Desafío de 2027: elecciones para recuperar el servicio

Quilanga, 26 de febrero de 2026

Nos encontramos a las puertas de un proceso electoral que, en febrero de 2027, renovará las dignidades locales: Prefecturas, Alcaldías, Concejalías, Juntas Parroquiales y el Consejo de Participación Ciudadana. No es una elección cualquiera; lo que está en juego es la viabilidad de la gobernanza local y la necesaria renovación de sus liderazgos.

El panorama es complejo. Las reformas al Código de Organización Territorial exigen a las autoridades ajustar el gasto corriente bajo la fórmula 30/70, lo que obliga a una revisión profunda de las remuneraciones que, bajo el amparo de la “autonomía”, han sido fijadas de forma desproporcionada. El escenario se agrava cuando la prensa lojana revela que las autoridades actuales apenas alcanzan un 20% de gestión externa. En otras palabras, con recursos garantizados por el Estado y sueldos privilegiados, la gestión se ha quedado estancada en el escritorio, lejos de la inversión real que el pueblo demanda.

En cuanto a la selección de candidatos, observamos con preocupación tres perfiles recurrentes: los «autoproclamados» que omiten la democracia interna; aquellos amparados en su pasado o sus recursos económicos; y quienes, a sus gremios, pretenden convertirlos en plataformas políticas. Estas prácticas obstaculizan una selección y participación genuina de hombres y mujeres de pensamiento, acción y valores, dispuestos a servir con integridad.

El contexto actual es un llamado urgente a los partidos políticos y a la ciudadanía para repensar la política como lo que realmente es: «arte y ciencia» al servicio del bien común y del Sumak Kawsay. Debemos alejarnos de la visión de la política como un negocio o como una reunión de amigos a quienes se les retribuye con cargos y sueldos como si de un club de beneficencia se tratara.

Sin embargo, no todo está perdido. Es el momento de recuperar los valores esenciales de nuestros pueblos: la unidad, la minga como trabajo colectivo, el sentido de pertenencia y, sobre todo, la capacidad de renunciar a posiciones personalistas para abrir paso a ideas innovadoras. En esta búsqueda deben confluir todos: quienes ya tuvieron su oportunidad, quienes están hoy en funciones y quienes aspiran a llegar para aportar y no para «deportar» el futuro de nuestra provincia.
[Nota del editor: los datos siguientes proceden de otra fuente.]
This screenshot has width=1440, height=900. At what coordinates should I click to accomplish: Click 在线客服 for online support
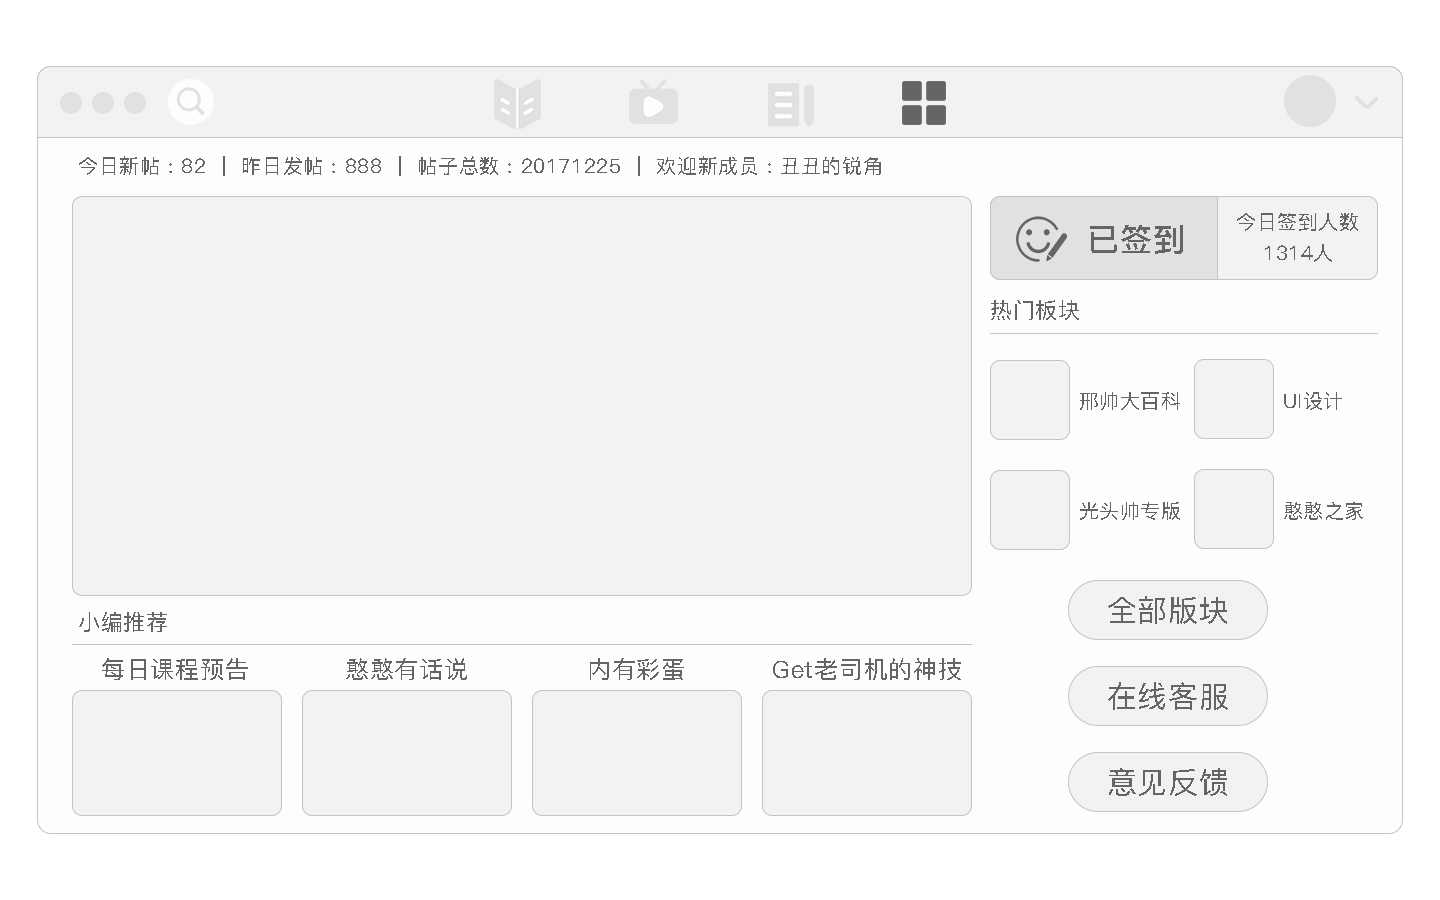pyautogui.click(x=1167, y=696)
Es imperativo encontrar una fórmula de gobernanza que engrane el liderazgo con la solvencia ética. Necesitamos autoridades con la misión clara de servir y no de servirse, donde la identidad y la decencia caminen juntas. Construir realidades a partir de las aspiraciones comunes exige vivir y sentir la comunidad, generando una confianza basada en el compromiso y la cooperación. Solo así, transformando la política en un ejercicio de transparencia y trabajo coordinado, podremos devolverle a nuestra tierra la dignidad que sus representantes nunca debieron olvidar.

Empecemos ahora porque el tiempo es corto, organizarnos es un deber cívico para liderar y emprender una lucha titánica que nos una a todos. El camino no es fácil, pero, estoy convencido de que esta debe ser la oportunidad, si lo logramos, ganaremos todos.